Synopsis

This is part of the project for the Statistical Inference class in the Johns Hopkins Data Science Specialization by Coursera.

The exponential distribution can be simulated in R with rexp(n, lambda) function where lambda is the rate parameter and n is the number of observations. The mean of the exponential distribution is 1/lambda and the standard deviation is also also 1/lambda. It sets lambda = 0.2 for all of the simulations. In this simulation, it investigates the distribution of averages of 40 exponential(0.2)s.

This report Illustrates via simulation the properties of the distribution of the mean of 40 exponential(0.2)s.
It shows:

Simulating the Exponential Distribution

First it needs to generate the simulation according to parameters specified by the project.
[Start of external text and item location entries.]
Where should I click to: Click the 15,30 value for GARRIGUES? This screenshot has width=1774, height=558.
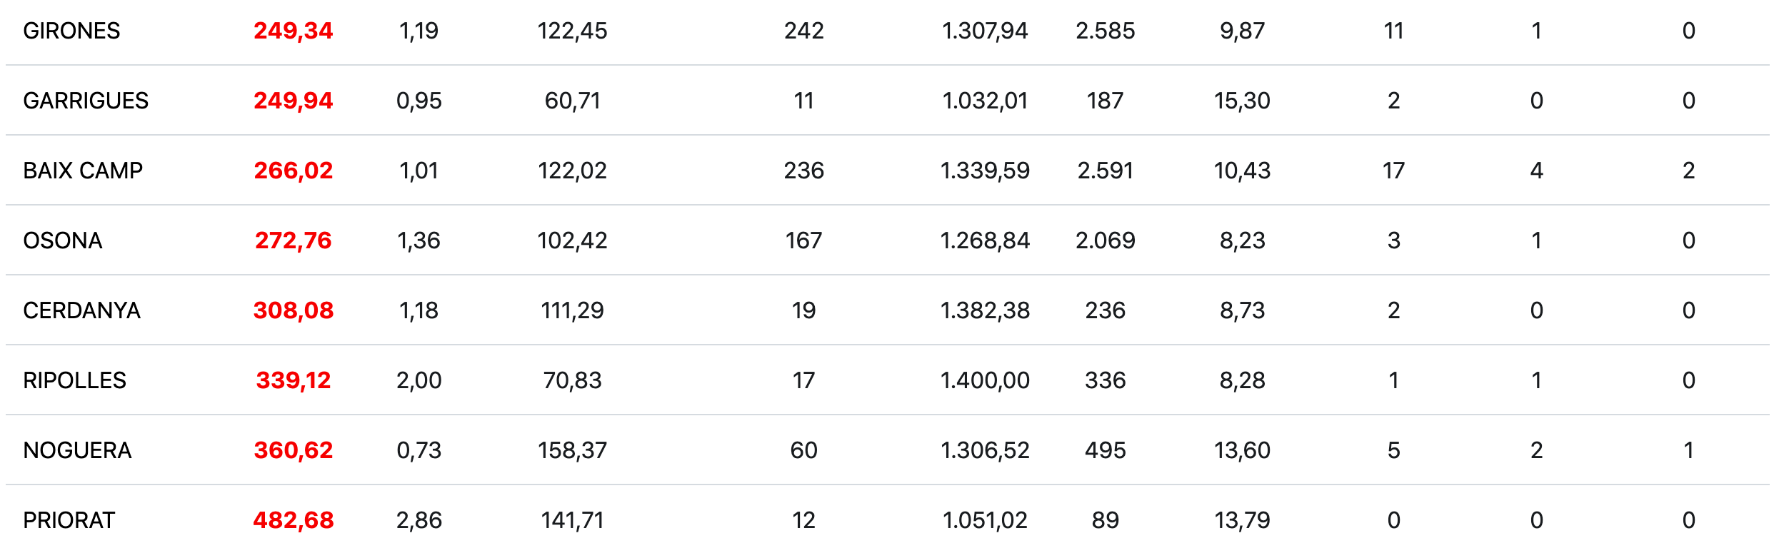[x=1242, y=101]
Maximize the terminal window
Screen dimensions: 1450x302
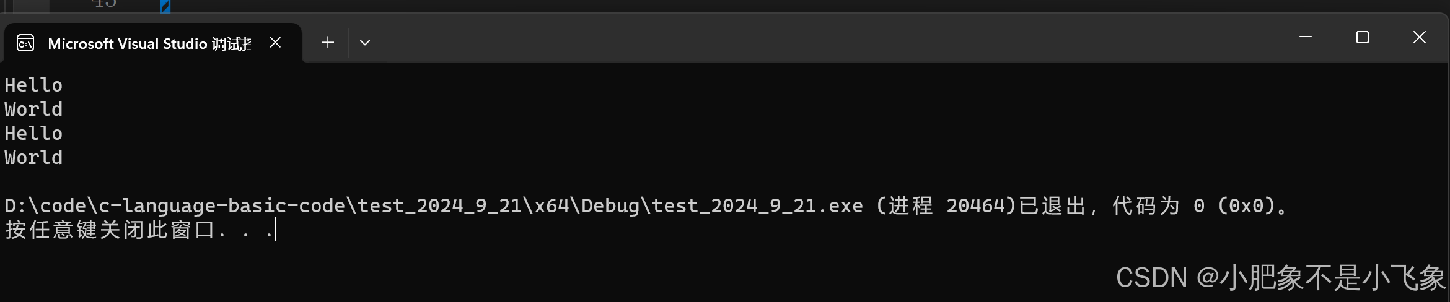click(1363, 37)
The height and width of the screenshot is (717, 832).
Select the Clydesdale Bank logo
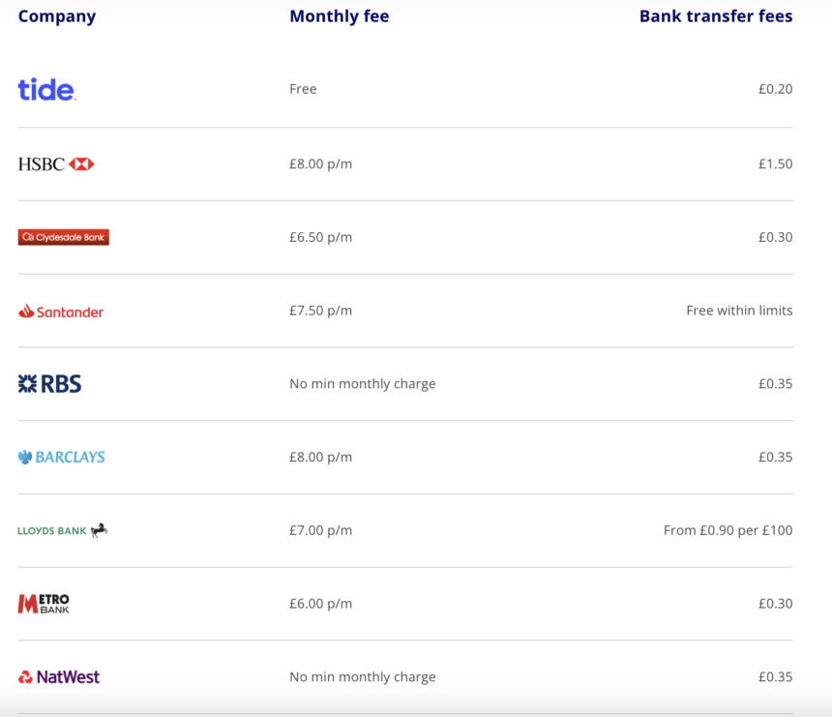[x=64, y=237]
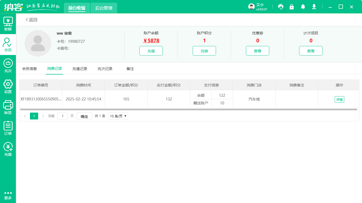
Task: Open the 收银 cashier module in sidebar
Action: point(8,23)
The number of observations is 40 and lambda is 0.2. It uses set.seed function to ensure all results are reproducible.

Furthermore, it use replicate function to simulate evaluation of the mean of 40 exponential distributions. In this case, it sets the number of simulations with 1500.

The following R code performs the simulation:

## Simulating the Exponential Distribution
#
#### Set parameters: lambda, number of observations and number of simulations
lambda = 0.2
samples = 40
nrSimulations = 1500
#
## Set set.seed function to get reproducible results
set.seed(50)
#
## Get the mean of each set of 40 and the means of each simulation
allMeans <- replicate(nrSimulations, mean(rexp(samples, lambda)))

Where the distribution is centered and the theoretical center of the distribution

The distribution is centered in the mean. Thus, the mean of theoretical exponential distribution is 1/lambda and the mean of the simulate data is the mean of all simulations. The following R code demonstrates that the distribution is centered approximately in the theoretical center of the exponential distribution.

## Theoretical center
theoCenter <- 1/lambda
theoCenter
## [1] 5
## Center of the simulations
mean(allMeans)
## [1] 4.966

Then, the center of the distribution simulated is approximately the theoretical center of the exponential distribution.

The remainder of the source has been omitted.